Hakikaten de 1931’de yapılan CHF (CHP) Büyük Kongresi’nden itibaren Genel Sekreter Recep (Peker) Bey’in önderliğinde faşizan örgütlenmelere hız verildi. 1932 yılı temmuz ortalarında orta ve yükseköğretimde görev yapan öğretmenler Ankara Halkevi’nde Türk Tarih Tezi’ni öğrenmek üzere bir kursa çağrıldılar. 26 Eylül 1932’de I. Türk Dil Kurultayı toplandı ve “Türk dilinin ulus dili olması” konusunda radikal adımlar atılmaya başladı.
Mussolini korkusu
1934 başlarında, İtalya’nın faşist lideri Mussolini’nin Afrika ve Asya’ya yönelik planlarının bir parçası olarak Ege Adaları’nı silahlandırmaya başlaması, başta Arnavutluk, Yunanistan ve Bulgaristan olmak üzere Balkan ülkelerinde hareketlenmeye neden olmuş, yönetim kademelerinde ciddi bir Alman sempatizanlığının yaygın olduğu Türkiye de, olası bir savaşa hazırlık yapma ihtiyacı hissetmişti. Bu amaçla, 1923 tarihli Lozan Barış Antlaşması’nın şartlarından biri olan Boğazların silahsızlandırılmasından vazgeçmenin yollarını aramaya başlamıştı. Dışişleri Bakanı Tevfik Rüştü (Aras) Avrupa ülkeleri nezdinde girişimlerde bulunurken, 19 Şubat 1934 tarihli bir kararname ile Edirne, Kırklareli, Tekirdağ ve Çanakkale mıntıkalarını içine alan “Trakya Umumi Müfettişliği” adıyla ikinci bir müfettişlik kurulmuş, başına da 1925’te yaşanan Şeyh Said İsyanı’ndan sonra 1927’de Doğu Anadolu’da kurulan Birinci Umumi Müfettişliği beş yıl süreyle yürüten Dr. İbrahim Tali (Öngören) getirilmişti.
İskân Kanunu çıkarılıyor
14 Haziran 1934’te “tek dille konuşan, bir düşünen, aynı hissi taşıyan bir memleket” yaratmak amacıyla ülkeyi “Türk kültürlü nüfusun yoğunlaşması istenen mıntıkalar”, “Türk kültürüne temsili istenilen nüfusun nakil ve iskânına ayrılan mıntıkalar”, “Yer, sıhhat, iktisat, kültür, siyaset, askerlik ve inzibat sebepleri ile boşaltılması istenilen ve iskân ve ikamete yasak mıntıkalar”a ayıran 2510 Sayılı İskân Kanunu kabul edildi. Kanun’un 9. maddesinde “casuslukları sezilenleri sınır boylarından uzaklaştırmak” konusunda Dahiliye Vekili yetkili kılınmıştı. Esas amacın, en son 1930 yılında Ağrı’da isyan etmiş Kürtleri ülkenin değişik yerlerine dağıtarak eritmek, onların yerlerine de Balkanlardan ve Kafkaslardan gelen Müslüman Türkleri iskân etmek olduğu anlaşılıyordu ama ‘casusluk’ maddesi hükümete, çeşitli nedenlerle istenmeyen unsurları tasfiye etme konusunda önemli bir kolaylık sağlıyordu.
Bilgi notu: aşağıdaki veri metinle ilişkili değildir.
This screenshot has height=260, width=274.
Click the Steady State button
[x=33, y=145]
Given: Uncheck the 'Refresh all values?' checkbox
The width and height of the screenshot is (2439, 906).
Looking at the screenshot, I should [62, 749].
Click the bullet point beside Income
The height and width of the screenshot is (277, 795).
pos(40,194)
Yahudilere ‘beşinci kol’ muamelesi
21 Haziran 1934’de Soyadı Kanunu çıkarılarak ‘Türkleştirme’ harekâtına hız verilirken, Trakya bölgesiyle Çanakkale Boğazı da tahkim edilmeye başladı. Tahkimat sürerken, tarih boyunca ülkedeki tüm azınlıklara karşı kuşku duymayı adet edinmiş faşizan yöneticiler, Nazilerden esinlenerek Yahudilere karşı düşmanca davranmakta bir beis görmeyecekler, ‘beşinci kol’ olmalarından şüphelendikleri Trakya Yahudilerini bölgeden nasıl atarız diye kafa yormaya başlayacaklardı.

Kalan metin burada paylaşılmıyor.